In denying the horribleness of death, the person at the funeral home, deep
down, wants to be immortal. In denying the mercilessness of Sinai, you are, deep
down, still wanting to please God with the keeping of law. You have what Paul
calls "a zeal of God, but not in accord with recognition" (Rom. 10:2).
In this segment of Scripture dealing with Israel, Paul writes, "For
Christ is the consummation of law for righteousness to everyone who is
believing. For Moses is writing of the righteousness which is of law, that a man
who does the same shall be living in it. Yet the righteousness of faith is....believing
in your heart that God rouses Him from among the dead" (Rom. 10:4-6, 9).
Contrast the difference between the righteousness that comes from one's own
efforts with the righteousness that comes simply by faith in the living Christ,
who consummated law on your behalf.
This horse ain't moving, bro
Your brethren at Sinai had an excuse for attempting law, in that the law's
underlying purpose to revive sin (Rom. 7:9), to cause offenses to increase (Rom.
5:20), to dispense condemnation (2 Cor. 3:9), and to deal out death (2 Cor.
3:7), was hidden from them. Even if you haven't grasped these Scriptures to the
nations, you should know from the book of Hebrews that "there is coming to
be a repudiation of the preceding precept because it is weak and without
benefit; for the law perfects nothing" (7:18).
You are still trying to accomplish something that is "weak and without
benefit and perfects nothing." Either you are the most frustrated person
alive or a master of self-deception. It's not the law's fault that it
perfects nothing; the law is infirm because of the flesh (Rom. 8:3). But God
did what was impossible to the flesh by sending His own Son (Rom. 8:3).
You are now exhorted to have faith in this Son (Heb. 10:38), not elbow into His
accomplishment.
Yes, after all this, the law will still fare forth from Zion (Is. 2:3). How?

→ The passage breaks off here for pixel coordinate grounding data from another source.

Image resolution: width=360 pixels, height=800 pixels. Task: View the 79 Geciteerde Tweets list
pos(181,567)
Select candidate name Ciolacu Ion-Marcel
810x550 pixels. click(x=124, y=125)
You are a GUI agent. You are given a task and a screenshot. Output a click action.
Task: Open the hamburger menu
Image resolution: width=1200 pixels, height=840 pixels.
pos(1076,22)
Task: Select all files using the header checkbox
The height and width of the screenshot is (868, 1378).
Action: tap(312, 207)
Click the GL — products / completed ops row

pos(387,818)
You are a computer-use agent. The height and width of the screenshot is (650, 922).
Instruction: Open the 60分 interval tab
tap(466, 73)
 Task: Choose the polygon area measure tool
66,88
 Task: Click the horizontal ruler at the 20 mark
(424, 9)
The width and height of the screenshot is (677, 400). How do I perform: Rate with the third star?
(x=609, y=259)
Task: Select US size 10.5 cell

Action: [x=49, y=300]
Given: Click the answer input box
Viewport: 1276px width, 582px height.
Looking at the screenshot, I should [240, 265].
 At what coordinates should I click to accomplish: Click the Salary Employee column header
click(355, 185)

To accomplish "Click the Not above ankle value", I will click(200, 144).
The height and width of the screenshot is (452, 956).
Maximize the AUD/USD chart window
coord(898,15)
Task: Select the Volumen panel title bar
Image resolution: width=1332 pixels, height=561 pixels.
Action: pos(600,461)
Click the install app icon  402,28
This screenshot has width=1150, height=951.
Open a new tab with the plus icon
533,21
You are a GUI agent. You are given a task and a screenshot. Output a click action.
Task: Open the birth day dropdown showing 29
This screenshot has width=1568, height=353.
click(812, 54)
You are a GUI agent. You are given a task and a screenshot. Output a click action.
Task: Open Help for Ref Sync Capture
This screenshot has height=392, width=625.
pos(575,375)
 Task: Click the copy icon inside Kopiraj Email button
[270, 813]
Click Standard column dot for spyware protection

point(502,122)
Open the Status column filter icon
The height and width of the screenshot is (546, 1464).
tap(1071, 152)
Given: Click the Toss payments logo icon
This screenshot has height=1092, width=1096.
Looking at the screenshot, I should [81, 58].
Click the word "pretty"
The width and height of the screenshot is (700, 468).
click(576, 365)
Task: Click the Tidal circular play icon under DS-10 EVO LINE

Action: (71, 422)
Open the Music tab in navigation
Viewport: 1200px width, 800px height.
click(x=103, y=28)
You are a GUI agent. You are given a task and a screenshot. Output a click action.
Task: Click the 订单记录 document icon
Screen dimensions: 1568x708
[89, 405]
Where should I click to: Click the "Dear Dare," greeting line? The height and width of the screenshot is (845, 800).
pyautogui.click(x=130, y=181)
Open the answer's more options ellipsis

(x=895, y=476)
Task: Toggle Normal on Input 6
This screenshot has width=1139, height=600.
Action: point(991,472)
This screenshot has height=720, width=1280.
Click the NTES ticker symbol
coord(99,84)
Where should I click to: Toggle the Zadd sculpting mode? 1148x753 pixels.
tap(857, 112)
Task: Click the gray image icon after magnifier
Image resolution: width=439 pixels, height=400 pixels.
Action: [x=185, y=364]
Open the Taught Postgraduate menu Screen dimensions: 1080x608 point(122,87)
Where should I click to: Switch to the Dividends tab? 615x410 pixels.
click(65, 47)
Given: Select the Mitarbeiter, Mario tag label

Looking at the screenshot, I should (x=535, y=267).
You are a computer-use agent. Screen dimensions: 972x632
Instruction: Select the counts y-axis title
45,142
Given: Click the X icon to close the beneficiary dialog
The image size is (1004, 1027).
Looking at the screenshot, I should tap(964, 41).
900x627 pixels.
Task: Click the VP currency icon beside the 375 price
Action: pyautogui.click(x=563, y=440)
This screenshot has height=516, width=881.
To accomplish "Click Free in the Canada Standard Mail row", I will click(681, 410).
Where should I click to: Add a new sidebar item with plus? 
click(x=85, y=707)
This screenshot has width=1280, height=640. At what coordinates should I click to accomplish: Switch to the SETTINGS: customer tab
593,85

Because there is to be a transference of law (Heb. 7:12). It will still be law,
every jot and tittle of it (Mt 5:17-19), but it won't be law in accord with the
fleshly precept (Heb. 7:16). It won't be the variety of law that made Moses say,
"do this and live in it!" (Rom. 10:5). That's the dead horse you're
still trying to ride. It will be the variety that He has already
consummated: "Christ is the consummation of law for righteousness to
everyone who is believing." But you are an Israelite and so this is too
simple for you. You stumble on the stumbling stone:
"The nations who are not pursuing righteousness overtook righteousness, yet a
righteousness which is out of faith. Yet Israel, pursuing a law of
righteousness, into a law of righteousness does not outstrip. Wherefore? Seeing
that it is not out of faith, but as out of law works, they stumble on the
stumbling stone..."
-Rom. 9:31-32.
Honestly, now
Honestly, are you really attempting law? Are you going to Jerusalem
three times a year? Are you slaughtering animals on the temple altar? You say,
"the ceremonial law (the divine service) has been abolished while the moral
law (the Ten Commandments) has not." But you are making this up. There is
no such thing in the Scriptures as splitting the law in this manner. The Scriptures say,
"Accursed is everyone who is not remaining in all things written in
the scroll of the law, to do them" (Gal. 3:10).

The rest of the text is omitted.